“We wanted to tell a story that captured the connectivity of our oceans in an audible experience. We used music because it sounds more engaging and dynamic, and has the ability to connect us to a variety of backgrounds.” keeps.” Ryan Vandermeulen, scientist at NASA’s Goddard Space Flight Center, said in a press statement.
Vandermeulen began his sea voice experience with an ocean color image of the Rio de la Plata estuary, the estuary formed by the confluence of the Uruguay River and the Paraná River that form the border between Uruguay and Argentina. They were lost in its beauty and complexity. This gave Vandermeulen an idea of what it would be like if this image had a sound of its own.
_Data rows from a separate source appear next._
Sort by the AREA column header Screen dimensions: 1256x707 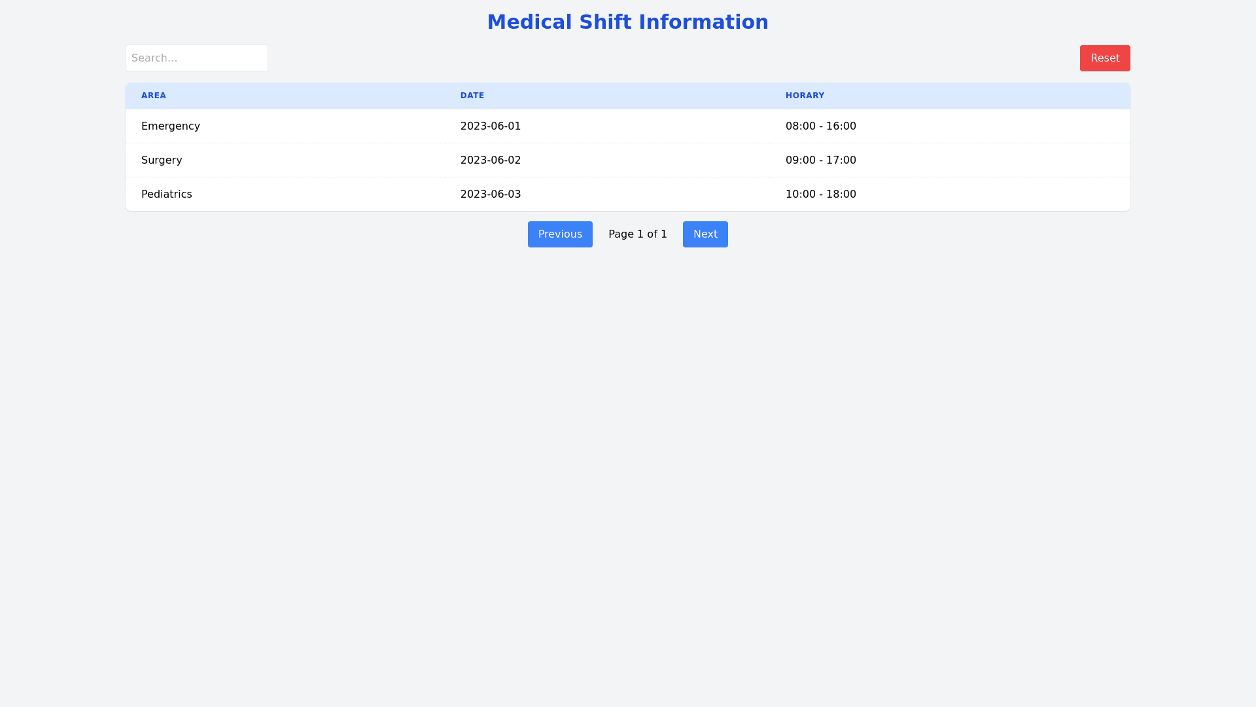(154, 96)
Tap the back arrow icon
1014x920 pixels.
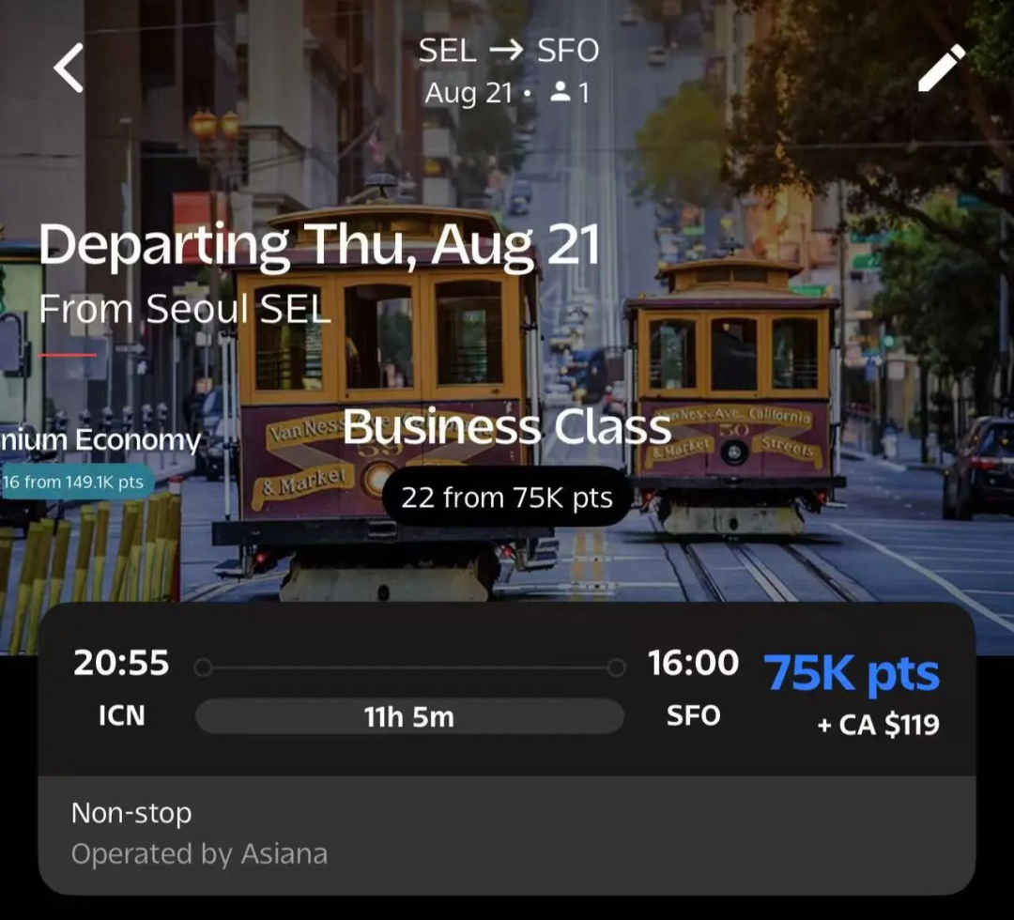point(69,69)
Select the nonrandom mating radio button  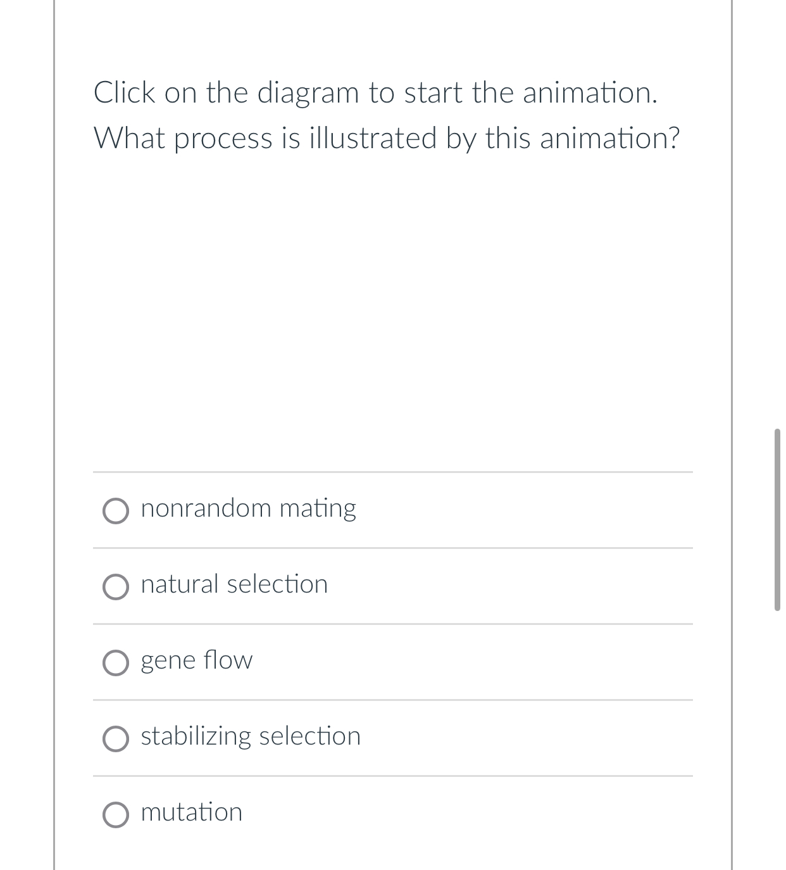pyautogui.click(x=116, y=510)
“I started extracting transitive data from the satellite images. I looked at the pattern of the red, green and blue channels. It was clear that they were not going in the same direction. There was something hidden in it. The data is as it really is. These variations create a natural palette for the ear.” the scientist said in a press statement. The video of this composition has also been shared on YouTube, in which the imagery data has been converted into melodious music.
After extracting the data from the ocean’s color imagery, Vandermeulen wanted to combine it with sound. Here he had to seek the help of his brother John Vandermeulen, who is a computer programmer. After taking the data from Ryan, John created a programmatic interface that converted the data into musical notes. He then modified the tool to import the translated data into a digital audio workstation.